**WORK INSTRUCTIONS:**
How many lines below hold the string "height"? Report that number alone.

**DATA RECORDS:**

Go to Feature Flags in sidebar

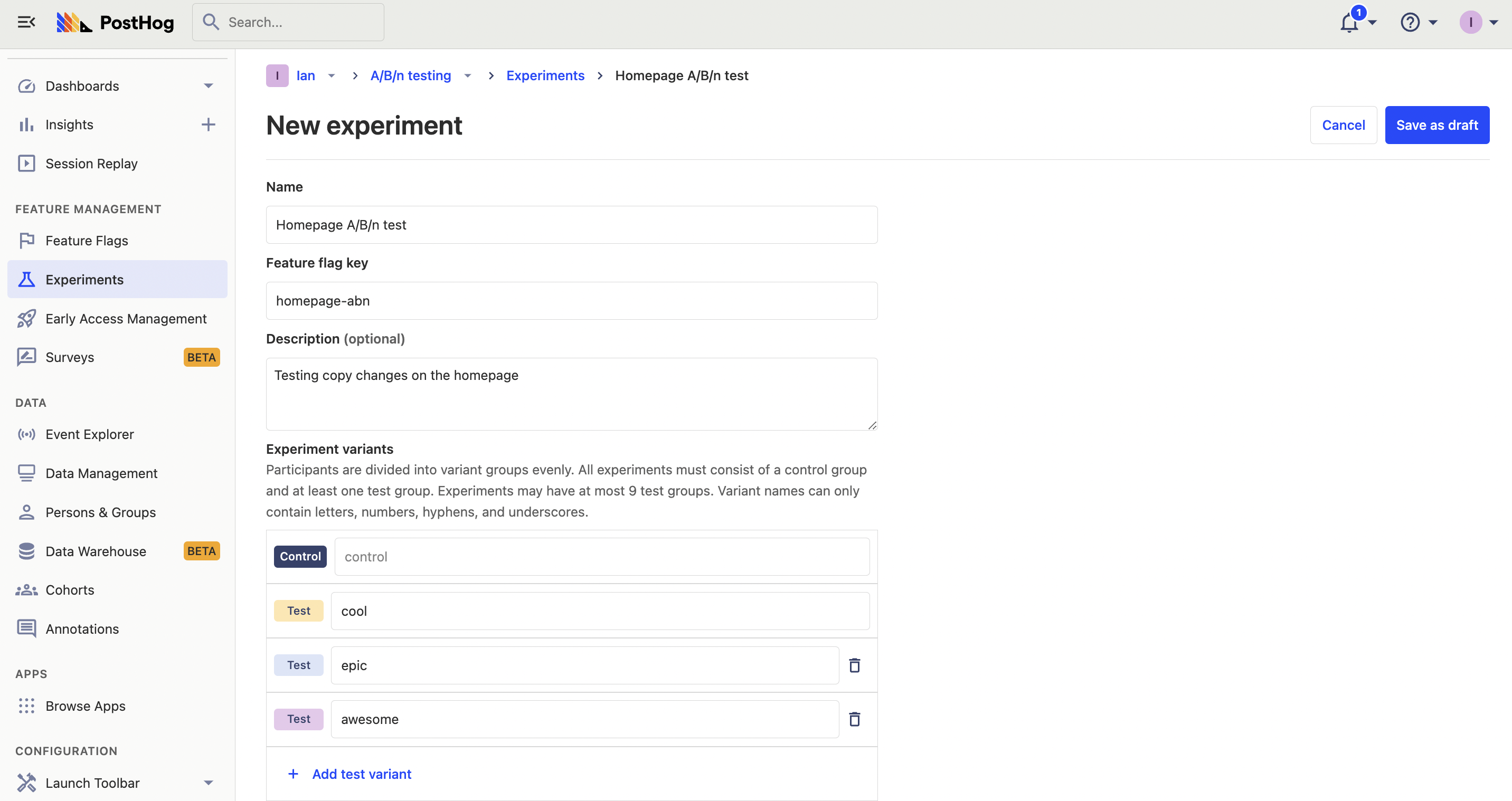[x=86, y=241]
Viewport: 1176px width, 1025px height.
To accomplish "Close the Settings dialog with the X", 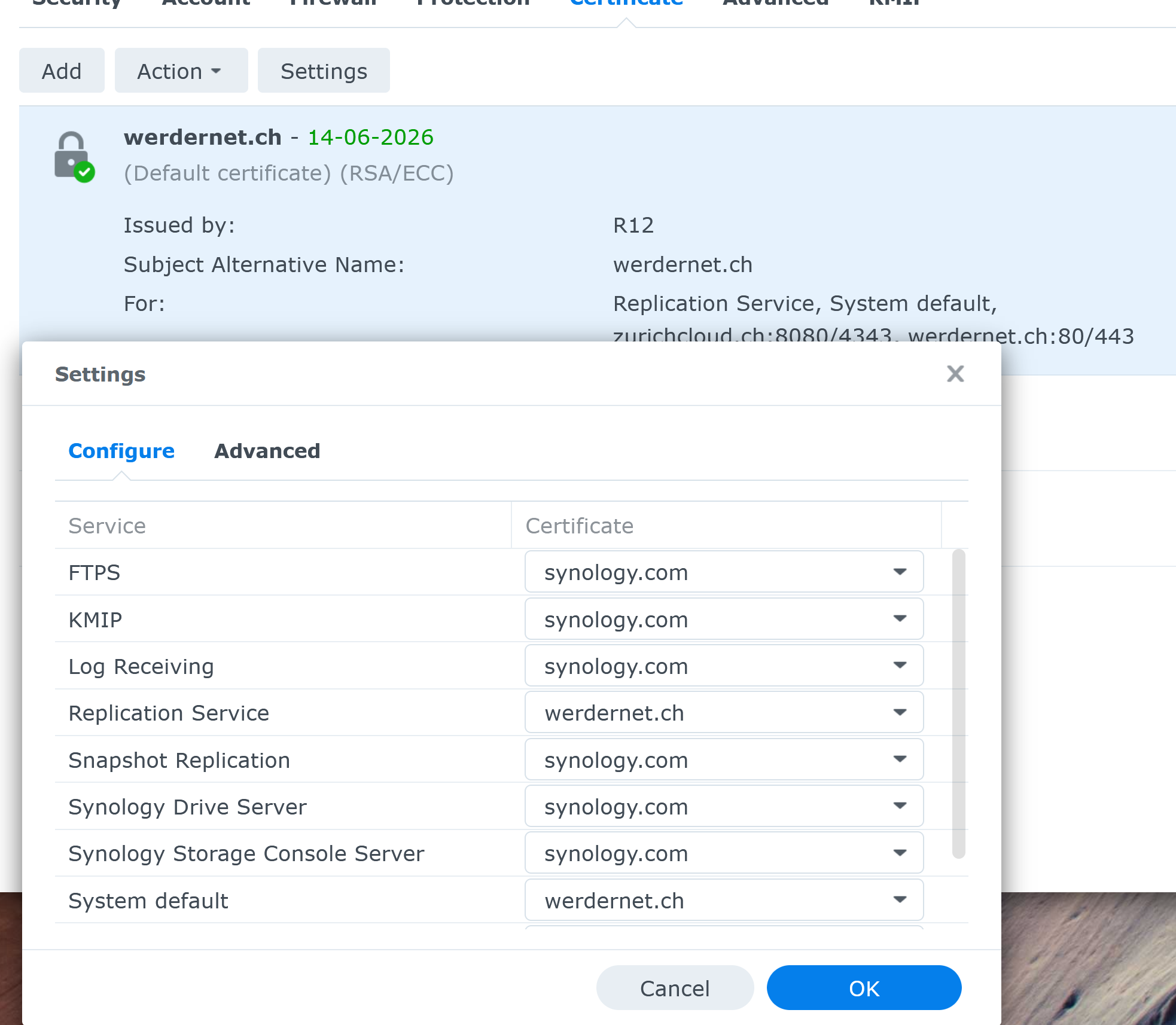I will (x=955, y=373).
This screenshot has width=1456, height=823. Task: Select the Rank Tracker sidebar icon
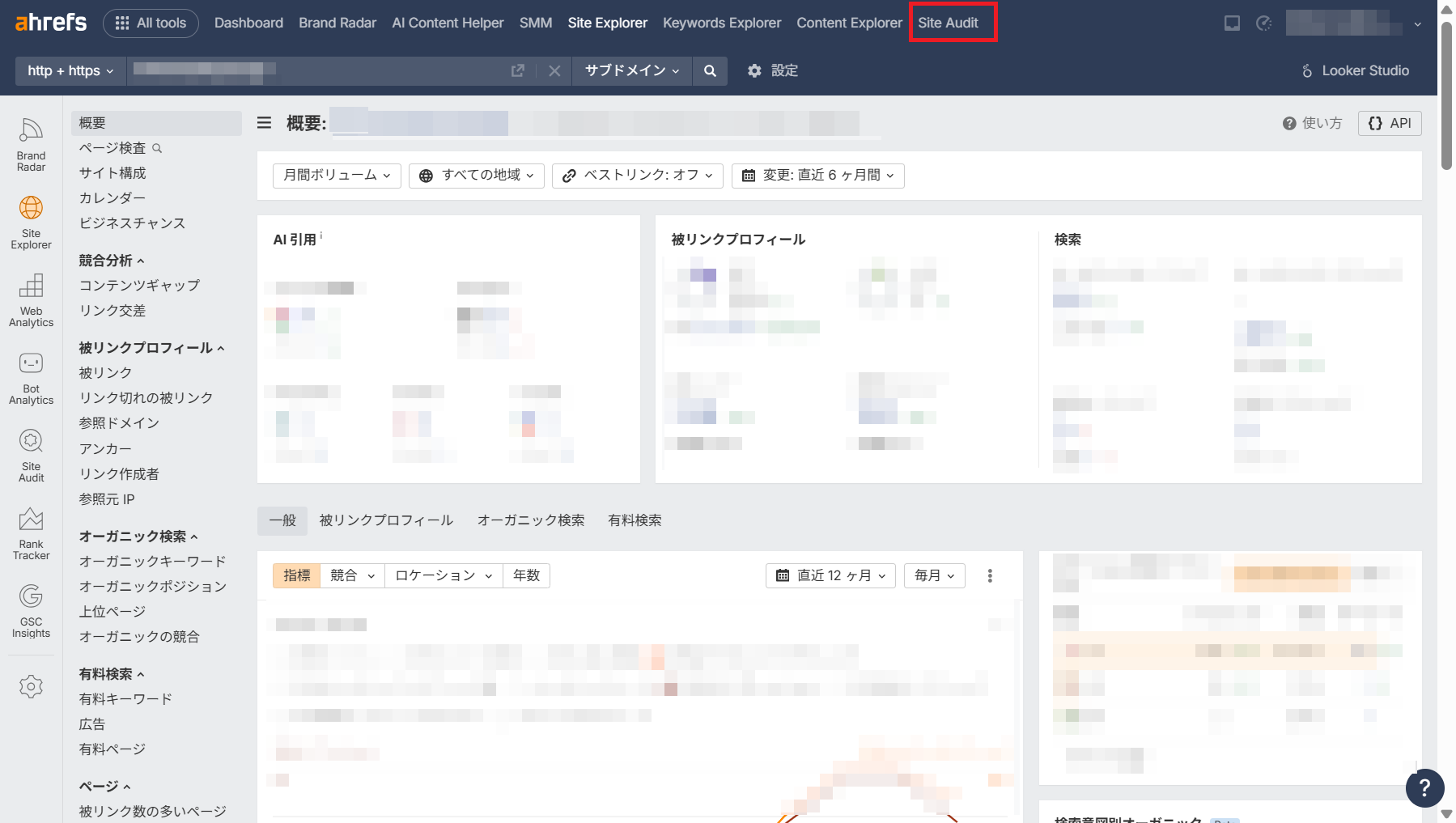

**EXERCISE RESPONSE:**
2